No one knows how the financial markets will look in thirty years’ time, but much of what happens will surely be dictated by current changes in regulation—which, as usual, are being driven by the desire to mend perceived flaws in the previous rules.
And a key area is tax. The current deliberations on Europe-wide financial transaction taxes are almost certainly the most critical debate of the moment.
Charging a levy per transaction on trades in shares, bonds and derivatives threatens to render whole areas of financial activity—from algorithmic trading to repo and securities lending—marginal or uneconomic. ETFs will suffer knock-on effects if the costs of secondary market trading rise, although traditional index funds may see a renewed period of popularity.

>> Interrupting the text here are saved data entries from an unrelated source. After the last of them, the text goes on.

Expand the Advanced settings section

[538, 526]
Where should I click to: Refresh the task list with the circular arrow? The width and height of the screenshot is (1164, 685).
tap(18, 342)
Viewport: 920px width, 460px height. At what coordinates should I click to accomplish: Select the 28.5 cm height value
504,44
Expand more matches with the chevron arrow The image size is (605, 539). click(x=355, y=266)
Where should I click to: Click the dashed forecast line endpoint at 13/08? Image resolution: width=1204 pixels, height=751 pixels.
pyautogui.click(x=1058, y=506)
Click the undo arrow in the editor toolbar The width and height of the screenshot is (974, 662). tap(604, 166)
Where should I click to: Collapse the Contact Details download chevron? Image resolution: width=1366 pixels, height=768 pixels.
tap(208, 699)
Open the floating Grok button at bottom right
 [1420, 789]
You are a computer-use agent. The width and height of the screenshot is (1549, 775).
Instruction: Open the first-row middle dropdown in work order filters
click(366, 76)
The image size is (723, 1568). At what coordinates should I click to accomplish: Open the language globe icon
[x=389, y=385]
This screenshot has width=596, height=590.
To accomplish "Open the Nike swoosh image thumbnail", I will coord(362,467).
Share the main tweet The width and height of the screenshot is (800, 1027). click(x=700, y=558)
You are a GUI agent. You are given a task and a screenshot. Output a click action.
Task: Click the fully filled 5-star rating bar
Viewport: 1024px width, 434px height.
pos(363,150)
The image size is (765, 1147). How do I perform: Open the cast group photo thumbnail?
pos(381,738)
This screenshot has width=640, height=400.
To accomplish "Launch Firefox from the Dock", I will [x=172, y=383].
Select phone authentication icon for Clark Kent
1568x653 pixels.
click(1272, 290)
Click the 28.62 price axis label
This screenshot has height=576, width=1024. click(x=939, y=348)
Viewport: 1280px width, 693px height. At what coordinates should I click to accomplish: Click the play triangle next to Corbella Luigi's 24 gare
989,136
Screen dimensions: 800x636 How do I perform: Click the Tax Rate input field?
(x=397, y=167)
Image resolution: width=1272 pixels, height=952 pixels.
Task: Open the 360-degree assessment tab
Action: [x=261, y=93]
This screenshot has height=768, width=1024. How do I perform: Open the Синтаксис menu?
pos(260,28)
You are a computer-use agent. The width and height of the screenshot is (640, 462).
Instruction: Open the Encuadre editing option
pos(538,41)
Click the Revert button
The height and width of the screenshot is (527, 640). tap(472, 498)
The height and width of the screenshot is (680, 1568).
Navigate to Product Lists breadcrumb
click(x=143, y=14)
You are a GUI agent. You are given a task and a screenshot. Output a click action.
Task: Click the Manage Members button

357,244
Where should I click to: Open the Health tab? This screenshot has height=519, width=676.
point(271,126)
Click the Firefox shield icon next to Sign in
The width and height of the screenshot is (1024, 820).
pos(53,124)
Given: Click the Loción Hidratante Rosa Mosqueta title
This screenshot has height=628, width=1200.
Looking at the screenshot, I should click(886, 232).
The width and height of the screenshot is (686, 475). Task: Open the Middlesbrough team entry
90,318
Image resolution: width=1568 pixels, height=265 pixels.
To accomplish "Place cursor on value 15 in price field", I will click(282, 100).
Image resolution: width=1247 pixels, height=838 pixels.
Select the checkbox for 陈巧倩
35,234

And, whatever happens to plans for a Europe-wide FTT, we’re surely on course for several years of reversal of the previous decades’ expansion of the financial sector.
But it won’t be bad news for everyone. Just as the UK’s fund management business was set on a path of huge growth by the attempted closure of a tax loophole half a century ago, so current reforms are surely setting the stage for new activities and services to flourish. It’s just that, given the unintended consequences of rule changes, only the far-sighted or the lucky will be able to place the right bets.
Dominic Hobson got in touch with IndexUniverse.eu to tell us that it’s a mistake to play down the ideological component of the 1980s push for privatisation of state assets in the UK. He says:
“John Plender is not quite right about BT. I was present at the creation of the privatisation programme in 1982-3, and it would be a great mistake to underestimate its ideological dimension. Certainly, getting the BT investment programme off the public sector balance sheet was a consideration (they looked at “Buzby bonds” first), but giving public companies unrestricted access to financial markets is a large part of the point of privatisation. Breaking the Post Office trade union stranglehold on labour costs (and so telephone prices to consumers (as a measure of the absurdity, the government had looked at price-capping BT) were also considerations, as was evolving technology (I remember the first mobile phone networks being presented to the backbench committee I serviced in the Commons in 1981 or 1982).
“Bear in mind the market for supplying telephones was liberalised in 1980 as a first step (up to that point you could only get a phone from BT) and the first real competitor (Mercury, owned by Cable & Wireless) was licensed in 1981 (it had to build its own network, and BT did its best to scupper its success by denying it interconnection). The initial plan was actually to break BT up (the first idea was that BT would be forced to lease capacity to third parties). It was George Jefferson, BT’s chairman at the time, who insisted it stay in one piece as the price of his support, like Denis Rooke at British Gas – much to the fury of Margaret Thatcher. Privatising BT was not an accounting gimmick – it was a genuinely revolutionary idea at the time, diluted in terms of competition by the incumbent management, not the government.”